**Requirement**
The lines of the records that include "computer" should all be copied.

BEGIN Records shown

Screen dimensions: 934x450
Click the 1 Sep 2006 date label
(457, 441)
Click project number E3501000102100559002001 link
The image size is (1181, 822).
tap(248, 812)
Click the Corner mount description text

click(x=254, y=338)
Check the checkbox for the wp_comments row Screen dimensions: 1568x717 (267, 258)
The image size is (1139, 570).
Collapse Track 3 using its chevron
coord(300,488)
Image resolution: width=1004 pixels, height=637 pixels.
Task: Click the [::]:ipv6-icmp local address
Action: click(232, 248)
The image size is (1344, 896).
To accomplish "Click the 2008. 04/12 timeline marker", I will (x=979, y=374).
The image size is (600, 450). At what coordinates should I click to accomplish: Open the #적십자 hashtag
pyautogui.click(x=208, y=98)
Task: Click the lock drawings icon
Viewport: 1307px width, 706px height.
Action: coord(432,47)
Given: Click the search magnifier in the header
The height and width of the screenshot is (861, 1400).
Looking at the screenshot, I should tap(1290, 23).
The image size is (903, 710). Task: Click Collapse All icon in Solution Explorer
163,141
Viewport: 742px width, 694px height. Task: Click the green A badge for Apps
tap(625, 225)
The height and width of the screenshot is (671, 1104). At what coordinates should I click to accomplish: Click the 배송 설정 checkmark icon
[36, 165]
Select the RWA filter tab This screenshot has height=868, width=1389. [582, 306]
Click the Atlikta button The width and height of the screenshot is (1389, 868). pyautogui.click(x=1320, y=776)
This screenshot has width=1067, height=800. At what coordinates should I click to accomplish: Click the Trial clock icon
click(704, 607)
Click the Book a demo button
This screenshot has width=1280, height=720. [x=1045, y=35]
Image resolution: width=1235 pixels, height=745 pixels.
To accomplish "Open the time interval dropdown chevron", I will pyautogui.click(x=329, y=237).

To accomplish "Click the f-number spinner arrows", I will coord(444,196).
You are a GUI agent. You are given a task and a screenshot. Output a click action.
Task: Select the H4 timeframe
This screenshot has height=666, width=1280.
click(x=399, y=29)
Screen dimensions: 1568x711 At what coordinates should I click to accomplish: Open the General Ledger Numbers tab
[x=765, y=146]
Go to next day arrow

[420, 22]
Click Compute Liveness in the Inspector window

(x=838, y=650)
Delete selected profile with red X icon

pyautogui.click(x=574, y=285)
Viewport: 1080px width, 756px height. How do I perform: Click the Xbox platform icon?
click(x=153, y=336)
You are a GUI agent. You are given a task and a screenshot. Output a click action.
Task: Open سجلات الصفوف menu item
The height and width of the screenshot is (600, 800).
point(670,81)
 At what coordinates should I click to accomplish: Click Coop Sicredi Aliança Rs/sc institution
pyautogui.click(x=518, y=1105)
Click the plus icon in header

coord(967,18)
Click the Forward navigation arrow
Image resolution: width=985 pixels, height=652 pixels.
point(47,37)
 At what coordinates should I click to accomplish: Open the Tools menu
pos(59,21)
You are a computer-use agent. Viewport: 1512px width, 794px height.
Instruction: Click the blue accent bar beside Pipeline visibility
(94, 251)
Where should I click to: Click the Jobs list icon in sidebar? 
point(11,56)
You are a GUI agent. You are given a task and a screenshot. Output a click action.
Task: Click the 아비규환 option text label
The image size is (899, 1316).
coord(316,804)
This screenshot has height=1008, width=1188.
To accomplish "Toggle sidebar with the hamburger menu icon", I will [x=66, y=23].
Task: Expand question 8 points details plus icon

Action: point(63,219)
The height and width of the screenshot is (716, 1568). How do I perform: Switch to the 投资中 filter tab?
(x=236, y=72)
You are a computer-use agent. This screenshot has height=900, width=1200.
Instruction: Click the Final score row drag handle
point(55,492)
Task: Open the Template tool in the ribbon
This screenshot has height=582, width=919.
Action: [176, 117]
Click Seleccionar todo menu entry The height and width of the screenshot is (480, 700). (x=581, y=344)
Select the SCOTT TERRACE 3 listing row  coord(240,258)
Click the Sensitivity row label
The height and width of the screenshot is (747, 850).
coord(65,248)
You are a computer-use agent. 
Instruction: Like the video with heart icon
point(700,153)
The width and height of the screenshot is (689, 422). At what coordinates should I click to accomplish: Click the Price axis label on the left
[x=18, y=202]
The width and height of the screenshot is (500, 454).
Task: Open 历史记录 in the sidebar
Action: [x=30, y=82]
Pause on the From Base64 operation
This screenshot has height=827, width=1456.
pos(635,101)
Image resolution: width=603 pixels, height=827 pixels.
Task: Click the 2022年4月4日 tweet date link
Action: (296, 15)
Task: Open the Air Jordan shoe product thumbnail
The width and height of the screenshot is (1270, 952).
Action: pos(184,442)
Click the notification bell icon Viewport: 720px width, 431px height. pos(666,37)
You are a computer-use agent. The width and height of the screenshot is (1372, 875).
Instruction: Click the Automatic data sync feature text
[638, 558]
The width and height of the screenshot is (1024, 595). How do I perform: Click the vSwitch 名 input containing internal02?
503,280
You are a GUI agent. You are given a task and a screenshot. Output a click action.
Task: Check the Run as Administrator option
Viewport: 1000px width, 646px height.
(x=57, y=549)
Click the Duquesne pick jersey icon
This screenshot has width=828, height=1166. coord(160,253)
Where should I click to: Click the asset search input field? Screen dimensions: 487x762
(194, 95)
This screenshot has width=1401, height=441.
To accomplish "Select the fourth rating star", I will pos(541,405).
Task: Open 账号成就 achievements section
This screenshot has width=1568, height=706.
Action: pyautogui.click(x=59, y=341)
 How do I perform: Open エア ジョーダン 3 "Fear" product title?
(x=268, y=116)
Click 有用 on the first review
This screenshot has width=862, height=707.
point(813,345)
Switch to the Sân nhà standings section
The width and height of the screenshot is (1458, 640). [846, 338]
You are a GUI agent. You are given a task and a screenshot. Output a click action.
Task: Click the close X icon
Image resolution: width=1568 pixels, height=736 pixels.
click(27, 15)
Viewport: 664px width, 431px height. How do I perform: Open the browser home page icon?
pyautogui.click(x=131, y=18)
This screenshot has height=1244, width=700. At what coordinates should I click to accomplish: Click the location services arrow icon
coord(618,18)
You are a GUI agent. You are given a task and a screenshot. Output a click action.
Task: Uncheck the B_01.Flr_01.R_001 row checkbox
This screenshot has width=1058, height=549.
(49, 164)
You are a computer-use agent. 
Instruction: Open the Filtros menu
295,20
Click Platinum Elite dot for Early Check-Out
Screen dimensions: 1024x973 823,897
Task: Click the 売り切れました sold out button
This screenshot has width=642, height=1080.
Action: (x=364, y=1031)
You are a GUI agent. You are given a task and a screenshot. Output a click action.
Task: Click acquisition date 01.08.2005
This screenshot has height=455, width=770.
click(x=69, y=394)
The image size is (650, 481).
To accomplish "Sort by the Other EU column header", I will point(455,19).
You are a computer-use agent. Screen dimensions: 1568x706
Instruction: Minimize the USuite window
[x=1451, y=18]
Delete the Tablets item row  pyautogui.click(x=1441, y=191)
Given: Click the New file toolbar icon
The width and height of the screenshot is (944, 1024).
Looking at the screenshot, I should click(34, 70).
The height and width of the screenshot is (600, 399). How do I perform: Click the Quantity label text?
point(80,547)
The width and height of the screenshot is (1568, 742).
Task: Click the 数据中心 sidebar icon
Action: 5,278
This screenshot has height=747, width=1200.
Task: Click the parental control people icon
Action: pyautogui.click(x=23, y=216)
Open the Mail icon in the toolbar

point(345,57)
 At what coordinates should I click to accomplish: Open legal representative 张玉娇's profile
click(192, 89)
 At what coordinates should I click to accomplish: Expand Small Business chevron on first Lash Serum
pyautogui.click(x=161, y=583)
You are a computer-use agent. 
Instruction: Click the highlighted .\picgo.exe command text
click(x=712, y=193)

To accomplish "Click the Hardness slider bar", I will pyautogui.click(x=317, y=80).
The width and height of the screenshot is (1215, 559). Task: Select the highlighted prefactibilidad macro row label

END Records shown

**The completed task**
You are a computer-use agent. Viewport: 1512px width, 794px height.
You are a computer-use agent. This screenshot has height=900, width=1200.
You are a computer-use agent. 
You are a computer-use agent. The width and height of the screenshot is (1372, 875).
You are a computer-use agent. 
You are a computer-use agent. Screen dimensions: 1568x706
You are a computer-use agent. 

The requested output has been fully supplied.